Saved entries
BEGIN
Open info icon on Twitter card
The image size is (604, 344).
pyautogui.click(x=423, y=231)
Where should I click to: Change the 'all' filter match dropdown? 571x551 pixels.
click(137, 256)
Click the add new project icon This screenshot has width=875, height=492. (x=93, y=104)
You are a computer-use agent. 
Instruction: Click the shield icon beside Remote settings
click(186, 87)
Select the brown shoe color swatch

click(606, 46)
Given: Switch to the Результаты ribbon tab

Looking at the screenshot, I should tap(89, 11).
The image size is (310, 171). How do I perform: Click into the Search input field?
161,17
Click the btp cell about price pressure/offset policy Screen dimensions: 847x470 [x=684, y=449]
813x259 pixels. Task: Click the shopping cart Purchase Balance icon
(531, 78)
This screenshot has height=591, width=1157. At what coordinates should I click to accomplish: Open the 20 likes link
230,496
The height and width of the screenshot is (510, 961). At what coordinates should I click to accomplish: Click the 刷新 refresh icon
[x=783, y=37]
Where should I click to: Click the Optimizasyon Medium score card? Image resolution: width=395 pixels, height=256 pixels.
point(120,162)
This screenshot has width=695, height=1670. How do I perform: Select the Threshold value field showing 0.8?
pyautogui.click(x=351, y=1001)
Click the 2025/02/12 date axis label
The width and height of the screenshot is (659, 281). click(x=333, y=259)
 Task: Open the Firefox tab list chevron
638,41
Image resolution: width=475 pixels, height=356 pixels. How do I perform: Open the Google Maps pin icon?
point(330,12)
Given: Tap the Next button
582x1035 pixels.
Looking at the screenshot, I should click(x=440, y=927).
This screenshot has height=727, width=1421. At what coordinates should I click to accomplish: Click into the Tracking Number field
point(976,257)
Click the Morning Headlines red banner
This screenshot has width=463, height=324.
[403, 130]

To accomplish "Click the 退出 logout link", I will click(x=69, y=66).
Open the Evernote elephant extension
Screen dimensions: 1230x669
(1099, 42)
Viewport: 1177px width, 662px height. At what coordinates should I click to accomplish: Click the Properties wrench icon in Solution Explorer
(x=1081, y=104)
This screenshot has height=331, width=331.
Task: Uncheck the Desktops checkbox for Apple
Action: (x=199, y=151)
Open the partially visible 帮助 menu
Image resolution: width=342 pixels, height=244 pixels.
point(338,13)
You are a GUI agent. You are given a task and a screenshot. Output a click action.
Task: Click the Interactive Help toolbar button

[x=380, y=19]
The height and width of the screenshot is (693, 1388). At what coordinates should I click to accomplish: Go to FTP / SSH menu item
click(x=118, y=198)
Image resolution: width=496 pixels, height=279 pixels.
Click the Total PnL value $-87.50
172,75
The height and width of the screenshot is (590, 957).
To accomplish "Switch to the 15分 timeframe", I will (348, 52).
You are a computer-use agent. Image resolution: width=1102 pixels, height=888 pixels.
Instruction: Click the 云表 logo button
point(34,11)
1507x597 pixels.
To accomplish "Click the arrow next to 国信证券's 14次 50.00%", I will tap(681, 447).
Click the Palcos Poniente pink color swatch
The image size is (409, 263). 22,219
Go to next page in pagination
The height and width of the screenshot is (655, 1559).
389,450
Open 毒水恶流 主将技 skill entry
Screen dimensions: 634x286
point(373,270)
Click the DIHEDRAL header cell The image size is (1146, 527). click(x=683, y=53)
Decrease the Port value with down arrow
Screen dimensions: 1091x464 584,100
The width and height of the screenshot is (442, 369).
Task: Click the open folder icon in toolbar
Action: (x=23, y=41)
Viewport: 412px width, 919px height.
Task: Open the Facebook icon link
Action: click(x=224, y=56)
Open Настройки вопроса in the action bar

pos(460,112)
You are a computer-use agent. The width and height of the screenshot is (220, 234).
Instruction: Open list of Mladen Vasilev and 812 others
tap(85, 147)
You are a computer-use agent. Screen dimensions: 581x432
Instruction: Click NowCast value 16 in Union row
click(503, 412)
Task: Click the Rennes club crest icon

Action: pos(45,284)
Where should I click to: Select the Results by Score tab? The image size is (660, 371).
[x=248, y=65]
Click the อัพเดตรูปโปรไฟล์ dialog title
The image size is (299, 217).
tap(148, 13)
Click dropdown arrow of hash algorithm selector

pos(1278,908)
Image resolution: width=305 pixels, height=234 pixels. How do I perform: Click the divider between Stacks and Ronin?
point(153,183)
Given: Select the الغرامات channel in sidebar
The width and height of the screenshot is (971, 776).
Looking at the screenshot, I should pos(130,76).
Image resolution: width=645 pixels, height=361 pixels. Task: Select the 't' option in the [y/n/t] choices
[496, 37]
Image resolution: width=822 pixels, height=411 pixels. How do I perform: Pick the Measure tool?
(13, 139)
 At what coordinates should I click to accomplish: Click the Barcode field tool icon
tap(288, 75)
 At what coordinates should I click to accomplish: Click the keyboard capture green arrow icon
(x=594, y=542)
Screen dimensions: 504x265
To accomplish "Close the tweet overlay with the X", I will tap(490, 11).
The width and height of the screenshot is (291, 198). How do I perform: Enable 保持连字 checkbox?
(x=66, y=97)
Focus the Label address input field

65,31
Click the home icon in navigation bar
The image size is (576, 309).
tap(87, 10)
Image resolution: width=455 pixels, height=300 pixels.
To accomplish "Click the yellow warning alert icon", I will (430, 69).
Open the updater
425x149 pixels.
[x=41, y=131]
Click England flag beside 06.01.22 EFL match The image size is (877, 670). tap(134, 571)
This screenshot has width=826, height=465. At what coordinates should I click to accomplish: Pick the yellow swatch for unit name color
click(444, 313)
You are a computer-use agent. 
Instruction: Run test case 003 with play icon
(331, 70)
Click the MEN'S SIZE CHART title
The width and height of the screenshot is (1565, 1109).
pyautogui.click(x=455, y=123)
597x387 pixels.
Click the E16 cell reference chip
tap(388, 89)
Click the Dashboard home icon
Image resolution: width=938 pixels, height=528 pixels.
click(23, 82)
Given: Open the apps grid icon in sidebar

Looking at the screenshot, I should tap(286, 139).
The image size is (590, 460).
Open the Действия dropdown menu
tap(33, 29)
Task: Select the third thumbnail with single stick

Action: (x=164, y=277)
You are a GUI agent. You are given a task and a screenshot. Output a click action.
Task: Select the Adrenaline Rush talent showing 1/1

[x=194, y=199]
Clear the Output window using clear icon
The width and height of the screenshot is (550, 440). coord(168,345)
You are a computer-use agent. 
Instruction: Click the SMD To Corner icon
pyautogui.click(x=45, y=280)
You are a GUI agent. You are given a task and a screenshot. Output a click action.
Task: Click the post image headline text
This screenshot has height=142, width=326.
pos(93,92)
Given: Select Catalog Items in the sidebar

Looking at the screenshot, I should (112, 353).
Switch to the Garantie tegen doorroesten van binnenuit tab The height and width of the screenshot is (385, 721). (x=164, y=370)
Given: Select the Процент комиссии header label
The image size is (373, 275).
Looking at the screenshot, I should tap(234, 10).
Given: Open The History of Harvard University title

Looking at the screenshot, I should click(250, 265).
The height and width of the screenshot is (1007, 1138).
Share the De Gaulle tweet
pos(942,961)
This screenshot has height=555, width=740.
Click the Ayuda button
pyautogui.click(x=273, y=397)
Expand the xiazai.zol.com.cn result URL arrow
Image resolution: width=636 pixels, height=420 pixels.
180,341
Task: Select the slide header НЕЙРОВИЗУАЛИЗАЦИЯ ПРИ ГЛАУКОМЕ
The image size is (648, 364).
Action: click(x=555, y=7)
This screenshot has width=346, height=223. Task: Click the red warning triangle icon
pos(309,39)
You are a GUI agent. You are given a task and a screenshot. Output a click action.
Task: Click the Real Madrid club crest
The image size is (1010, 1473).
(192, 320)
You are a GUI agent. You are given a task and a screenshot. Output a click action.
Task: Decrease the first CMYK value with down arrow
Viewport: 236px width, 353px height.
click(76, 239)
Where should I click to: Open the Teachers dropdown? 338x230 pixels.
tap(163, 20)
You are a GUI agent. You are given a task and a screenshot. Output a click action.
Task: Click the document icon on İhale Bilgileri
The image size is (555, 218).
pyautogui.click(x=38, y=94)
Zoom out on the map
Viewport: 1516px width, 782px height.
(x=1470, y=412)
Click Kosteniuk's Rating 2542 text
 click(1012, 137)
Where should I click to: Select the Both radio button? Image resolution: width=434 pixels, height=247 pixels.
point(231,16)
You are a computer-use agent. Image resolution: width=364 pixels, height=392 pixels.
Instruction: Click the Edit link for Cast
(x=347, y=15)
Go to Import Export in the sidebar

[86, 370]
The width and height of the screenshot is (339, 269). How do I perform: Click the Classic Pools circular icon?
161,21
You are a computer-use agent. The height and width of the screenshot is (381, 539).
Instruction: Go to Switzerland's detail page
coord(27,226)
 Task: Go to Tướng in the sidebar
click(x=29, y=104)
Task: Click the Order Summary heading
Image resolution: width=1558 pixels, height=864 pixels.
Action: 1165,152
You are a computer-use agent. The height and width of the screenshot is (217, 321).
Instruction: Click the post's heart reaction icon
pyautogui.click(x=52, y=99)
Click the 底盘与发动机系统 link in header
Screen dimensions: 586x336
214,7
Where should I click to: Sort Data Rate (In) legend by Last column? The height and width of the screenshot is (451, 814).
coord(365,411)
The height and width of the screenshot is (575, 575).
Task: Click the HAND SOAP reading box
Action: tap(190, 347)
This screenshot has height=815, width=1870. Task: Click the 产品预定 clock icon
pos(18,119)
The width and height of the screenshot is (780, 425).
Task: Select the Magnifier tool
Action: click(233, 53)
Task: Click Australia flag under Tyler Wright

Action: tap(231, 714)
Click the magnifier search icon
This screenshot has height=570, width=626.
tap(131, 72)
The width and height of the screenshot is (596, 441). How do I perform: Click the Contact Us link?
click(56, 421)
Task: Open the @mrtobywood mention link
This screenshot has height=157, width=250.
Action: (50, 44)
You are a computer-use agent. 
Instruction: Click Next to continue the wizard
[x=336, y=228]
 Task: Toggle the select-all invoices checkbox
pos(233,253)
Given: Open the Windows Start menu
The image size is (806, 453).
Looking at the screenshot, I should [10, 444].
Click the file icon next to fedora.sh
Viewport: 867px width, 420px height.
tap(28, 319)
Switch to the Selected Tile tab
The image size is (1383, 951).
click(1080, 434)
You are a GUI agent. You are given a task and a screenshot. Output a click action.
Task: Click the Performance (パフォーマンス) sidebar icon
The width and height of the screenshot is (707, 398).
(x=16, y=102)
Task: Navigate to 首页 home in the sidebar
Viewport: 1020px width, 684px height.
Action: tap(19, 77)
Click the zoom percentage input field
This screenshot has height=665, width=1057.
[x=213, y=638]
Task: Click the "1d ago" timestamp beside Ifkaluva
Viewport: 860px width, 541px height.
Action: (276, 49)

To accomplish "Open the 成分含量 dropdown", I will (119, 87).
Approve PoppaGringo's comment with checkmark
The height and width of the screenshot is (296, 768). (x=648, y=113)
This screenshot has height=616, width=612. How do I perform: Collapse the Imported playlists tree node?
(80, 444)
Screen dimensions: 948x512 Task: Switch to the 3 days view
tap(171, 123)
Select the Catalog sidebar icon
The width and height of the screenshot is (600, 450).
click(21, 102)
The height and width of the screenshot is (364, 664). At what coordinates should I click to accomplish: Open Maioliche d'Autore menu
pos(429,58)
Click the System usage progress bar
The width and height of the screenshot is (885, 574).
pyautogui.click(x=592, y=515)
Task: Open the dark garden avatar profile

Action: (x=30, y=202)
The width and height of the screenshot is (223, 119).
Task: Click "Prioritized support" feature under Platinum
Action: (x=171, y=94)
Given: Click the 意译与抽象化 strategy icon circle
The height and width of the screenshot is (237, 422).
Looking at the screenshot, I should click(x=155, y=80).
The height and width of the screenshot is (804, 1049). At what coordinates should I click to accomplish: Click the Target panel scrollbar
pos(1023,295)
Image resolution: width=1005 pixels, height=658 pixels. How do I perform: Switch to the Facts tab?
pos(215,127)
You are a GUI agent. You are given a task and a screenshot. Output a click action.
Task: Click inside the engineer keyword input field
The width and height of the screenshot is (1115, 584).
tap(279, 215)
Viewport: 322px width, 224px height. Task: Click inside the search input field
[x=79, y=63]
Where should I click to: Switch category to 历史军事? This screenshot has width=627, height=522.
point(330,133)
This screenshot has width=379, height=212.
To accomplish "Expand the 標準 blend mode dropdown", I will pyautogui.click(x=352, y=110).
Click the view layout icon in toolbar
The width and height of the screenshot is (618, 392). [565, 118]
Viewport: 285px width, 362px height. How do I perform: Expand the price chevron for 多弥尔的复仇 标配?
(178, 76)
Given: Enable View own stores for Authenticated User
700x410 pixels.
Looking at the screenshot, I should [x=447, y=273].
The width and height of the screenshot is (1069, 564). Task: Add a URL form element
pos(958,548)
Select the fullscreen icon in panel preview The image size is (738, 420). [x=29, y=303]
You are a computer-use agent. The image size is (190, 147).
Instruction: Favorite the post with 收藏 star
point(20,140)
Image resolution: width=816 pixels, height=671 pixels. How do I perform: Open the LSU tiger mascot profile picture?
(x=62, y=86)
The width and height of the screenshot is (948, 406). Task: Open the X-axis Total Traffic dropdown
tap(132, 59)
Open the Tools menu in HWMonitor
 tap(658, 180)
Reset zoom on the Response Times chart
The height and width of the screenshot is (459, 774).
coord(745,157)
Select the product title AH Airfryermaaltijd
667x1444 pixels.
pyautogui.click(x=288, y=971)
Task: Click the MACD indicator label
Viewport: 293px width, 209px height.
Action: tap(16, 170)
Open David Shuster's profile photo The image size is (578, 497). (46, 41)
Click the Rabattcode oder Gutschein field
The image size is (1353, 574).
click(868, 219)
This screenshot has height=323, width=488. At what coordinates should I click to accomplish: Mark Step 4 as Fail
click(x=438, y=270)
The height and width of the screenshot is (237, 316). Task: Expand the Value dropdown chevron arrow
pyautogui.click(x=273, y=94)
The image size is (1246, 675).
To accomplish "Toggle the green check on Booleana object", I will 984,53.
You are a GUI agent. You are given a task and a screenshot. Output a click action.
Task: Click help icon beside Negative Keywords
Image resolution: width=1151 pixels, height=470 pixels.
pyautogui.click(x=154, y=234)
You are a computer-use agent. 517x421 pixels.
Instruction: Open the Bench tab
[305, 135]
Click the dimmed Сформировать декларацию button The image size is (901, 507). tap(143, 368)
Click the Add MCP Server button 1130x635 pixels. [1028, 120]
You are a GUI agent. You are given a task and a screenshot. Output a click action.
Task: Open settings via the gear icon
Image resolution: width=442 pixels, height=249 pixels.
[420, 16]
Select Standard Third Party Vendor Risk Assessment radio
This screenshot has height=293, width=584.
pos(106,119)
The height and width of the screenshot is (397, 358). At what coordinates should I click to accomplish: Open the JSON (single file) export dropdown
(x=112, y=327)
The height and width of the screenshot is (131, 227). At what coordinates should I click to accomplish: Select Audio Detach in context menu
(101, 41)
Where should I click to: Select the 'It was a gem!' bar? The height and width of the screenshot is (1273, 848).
END
_Work order_
Exactly and only the lines from the one containing "Task: Open settings via the gear icon" to the end of the entries above are to be written out.

_Task answer_
Task: Open settings via the gear icon
Image resolution: width=442 pixels, height=249 pixels.
[420, 16]
Select Standard Third Party Vendor Risk Assessment radio
This screenshot has height=293, width=584.
pos(106,119)
The height and width of the screenshot is (397, 358). At what coordinates should I click to accomplish: Open the JSON (single file) export dropdown
(x=112, y=327)
The height and width of the screenshot is (131, 227). At what coordinates should I click to accomplish: Select Audio Detach in context menu
(101, 41)
Where should I click to: Select the 'It was a gem!' bar? The height and width of the screenshot is (1273, 848).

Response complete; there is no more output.